▼
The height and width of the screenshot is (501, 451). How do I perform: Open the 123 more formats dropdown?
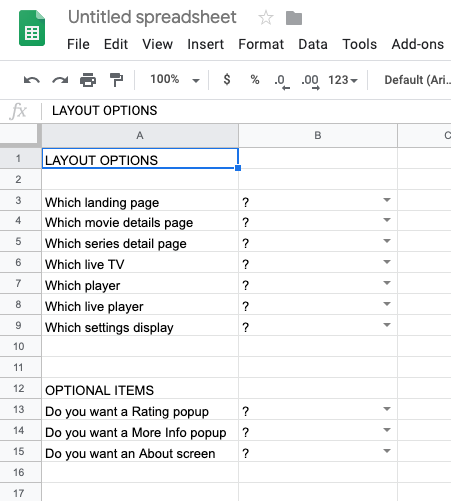pos(343,80)
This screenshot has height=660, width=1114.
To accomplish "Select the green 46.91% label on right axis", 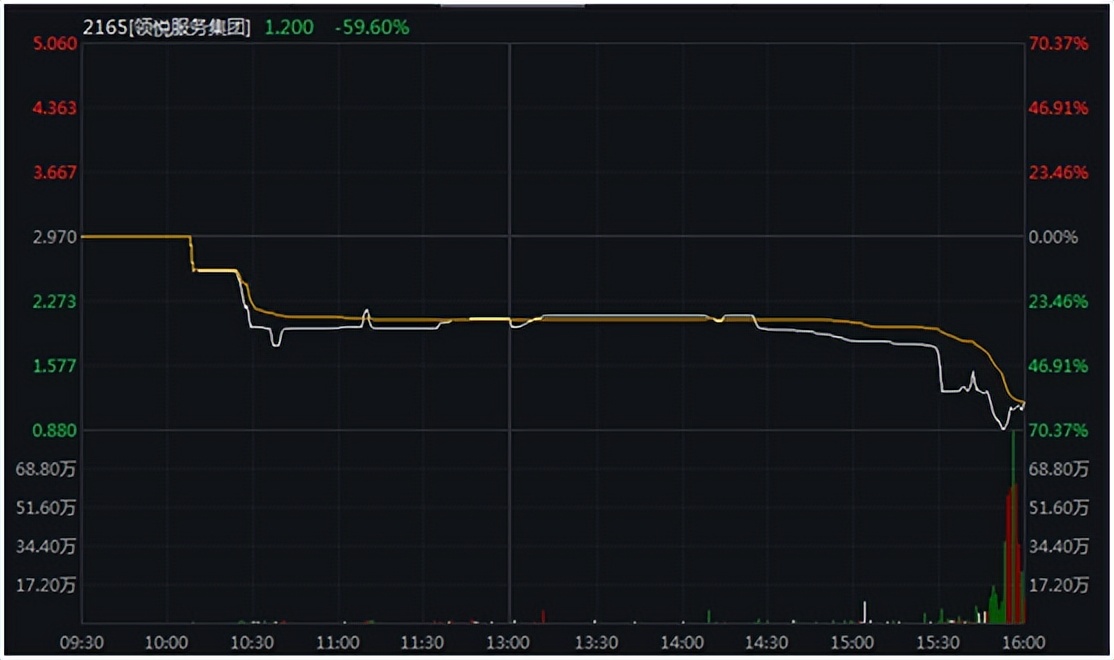I will [1058, 366].
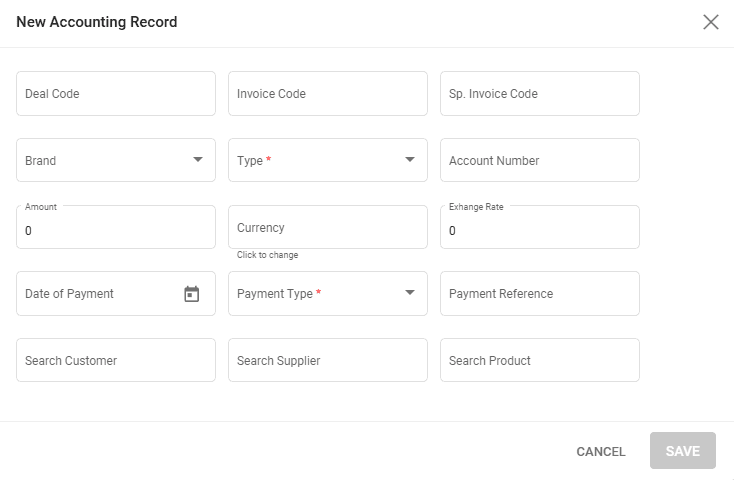The width and height of the screenshot is (734, 480).
Task: Open the Type dropdown list
Action: [328, 160]
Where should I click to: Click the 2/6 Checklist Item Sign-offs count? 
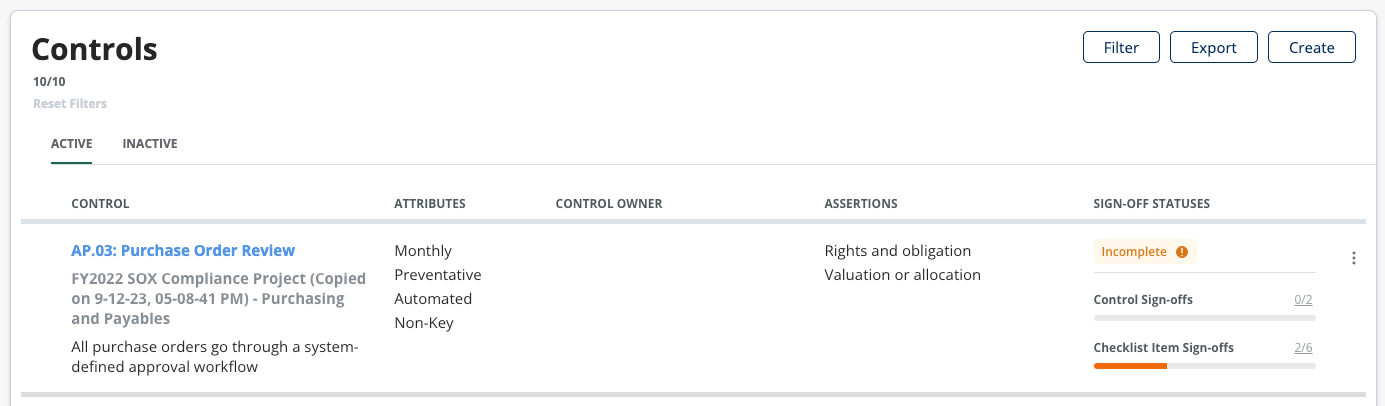(1303, 348)
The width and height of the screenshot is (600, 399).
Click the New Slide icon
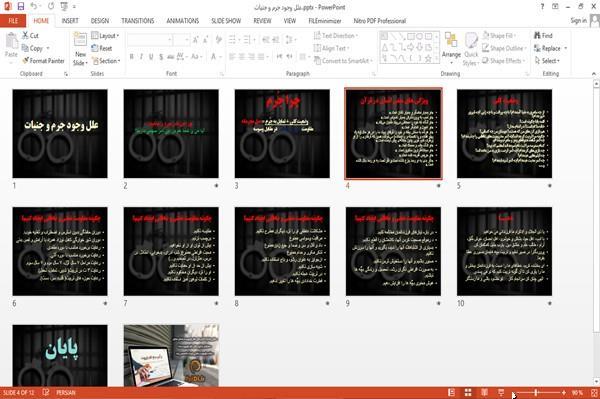coord(80,40)
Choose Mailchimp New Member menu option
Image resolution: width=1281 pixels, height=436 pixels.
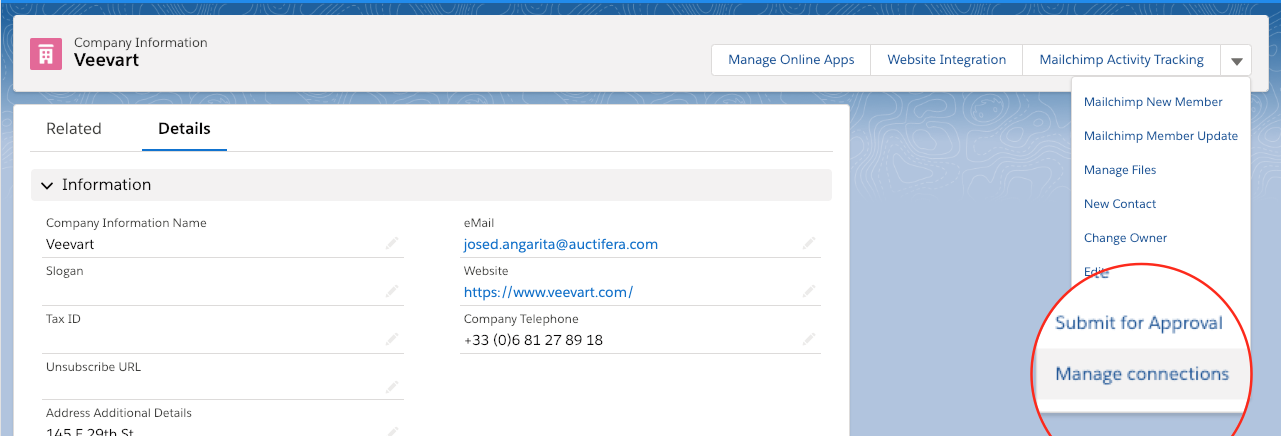point(1153,102)
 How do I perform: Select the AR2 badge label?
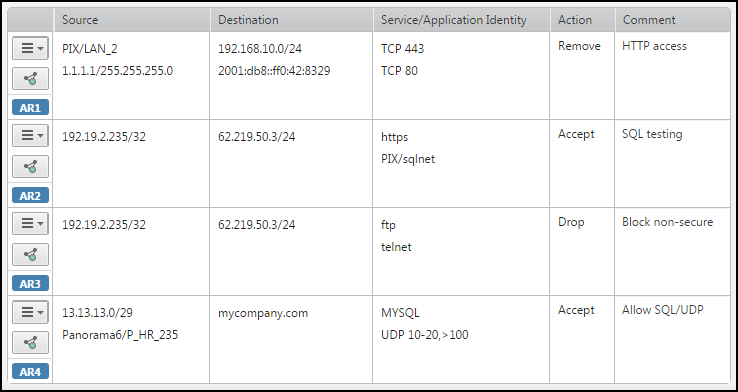pos(30,195)
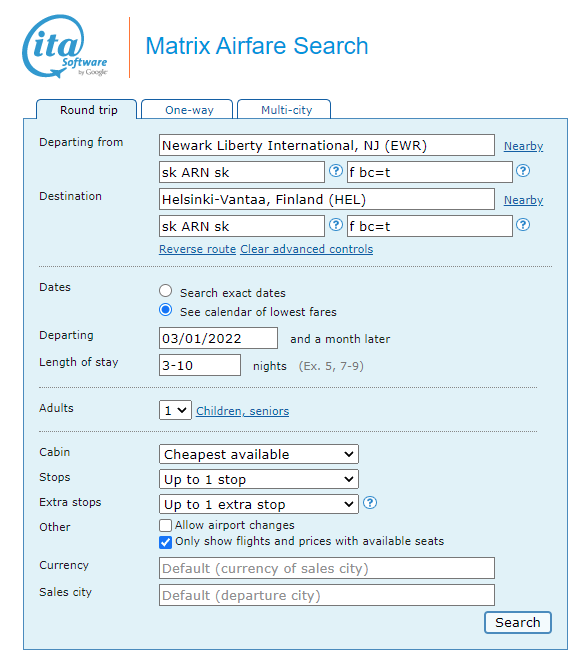This screenshot has height=667, width=585.
Task: Click Clear advanced controls link
Action: click(x=307, y=249)
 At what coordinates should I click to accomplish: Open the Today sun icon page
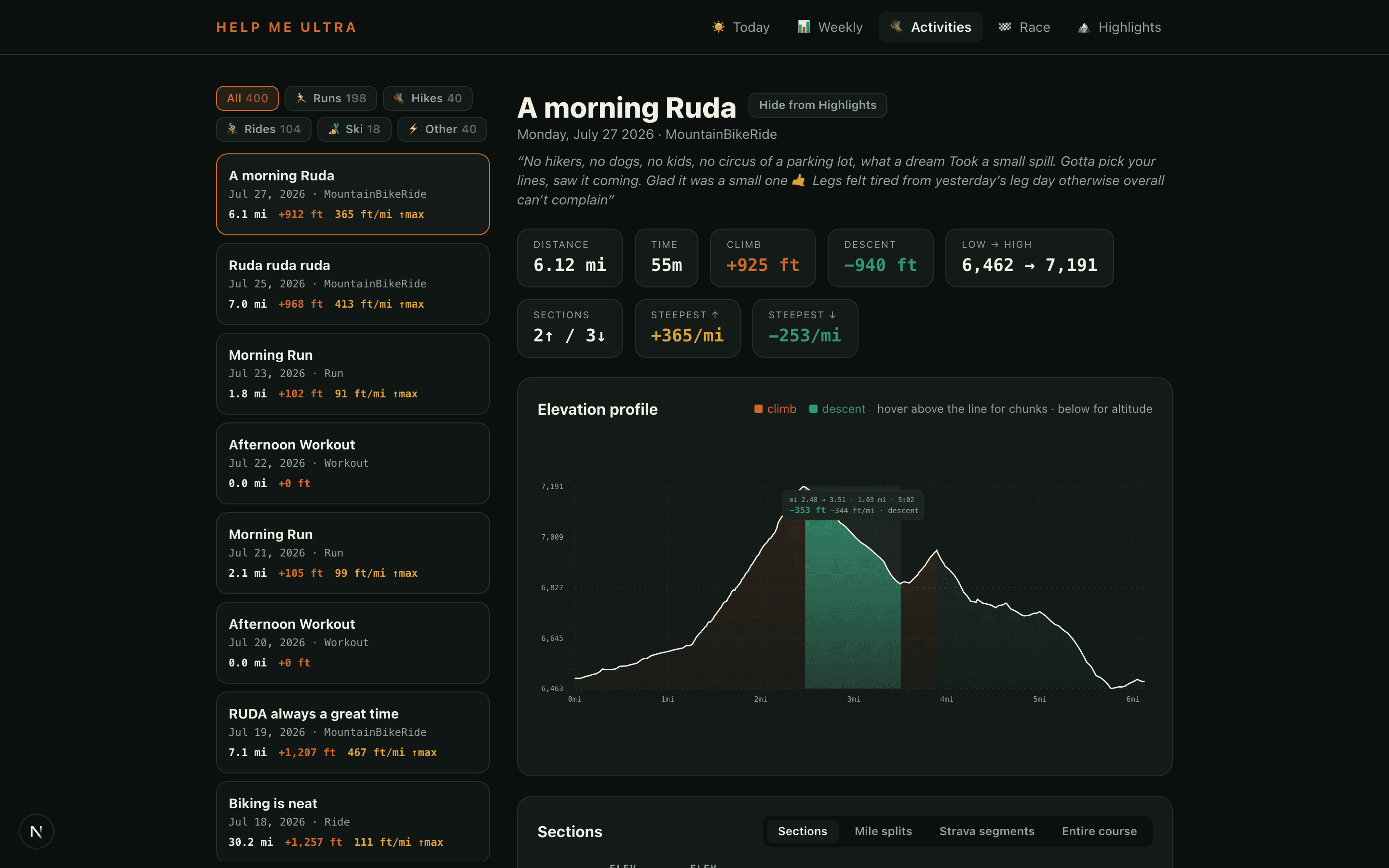[718, 27]
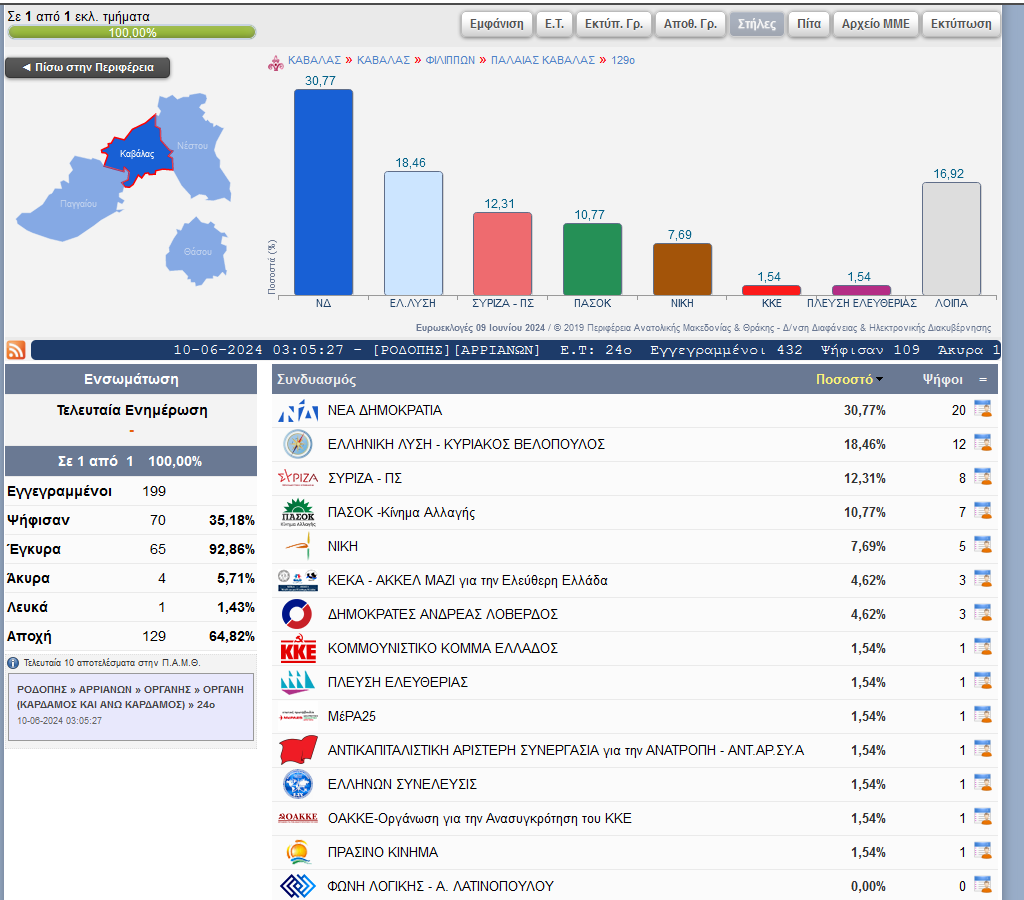
Task: Open candidate details icon for ΜέΡΑ25 row
Action: click(x=982, y=716)
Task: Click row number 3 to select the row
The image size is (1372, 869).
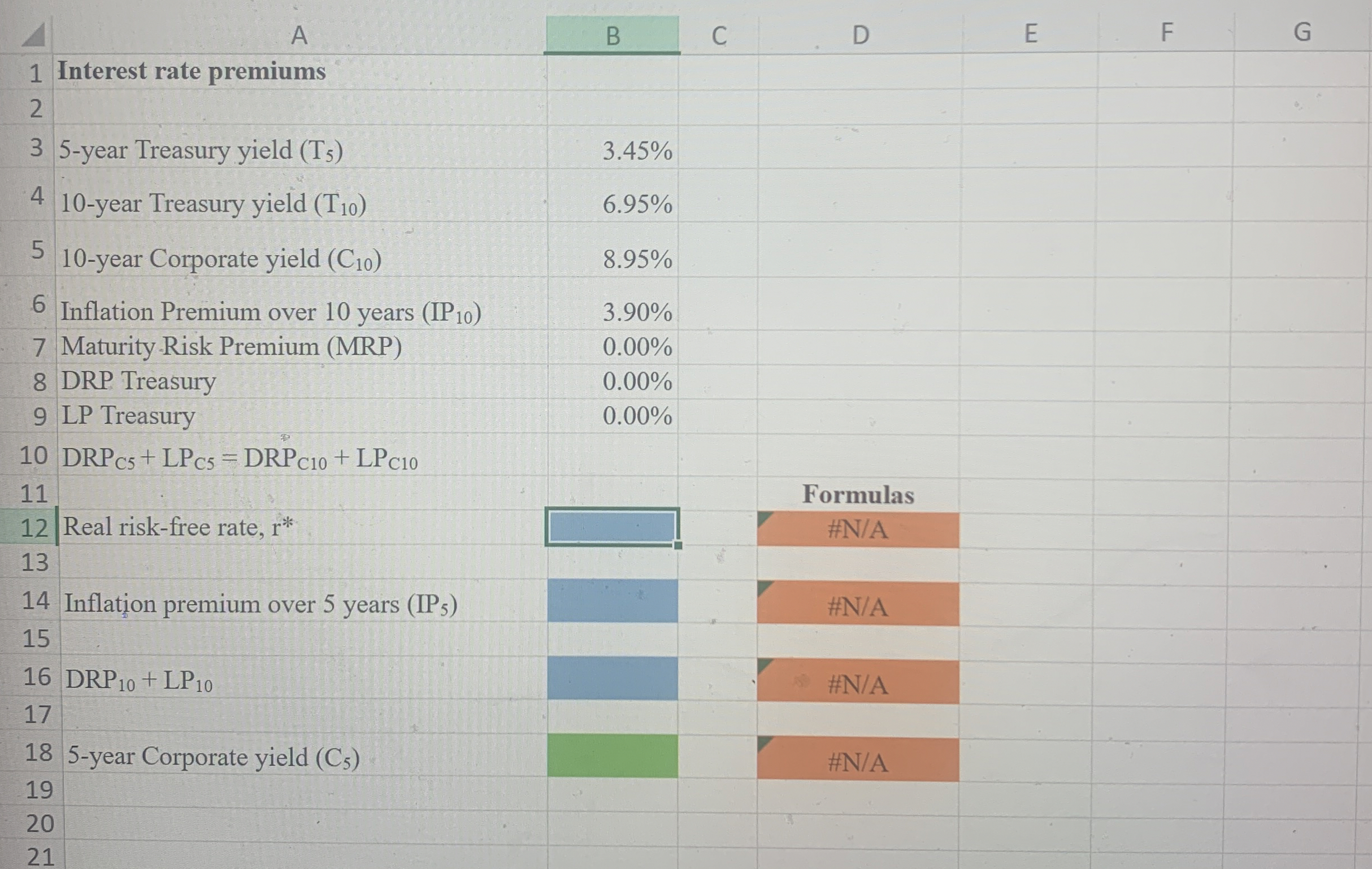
▲
[Task statement] Print only the lines from the one with "At what coordinates" through the last line of the data above, exactly and with both ends, and please omit any pictures.

[Exercise answer]
 At what coordinates should I click to accomplish: Open the Today sun icon page
[718, 27]
Task: Open candidate details icon for ΜέΡΑ25 row
Action: click(x=982, y=716)
Task: Click row number 3 to select the row
The image size is (1372, 869).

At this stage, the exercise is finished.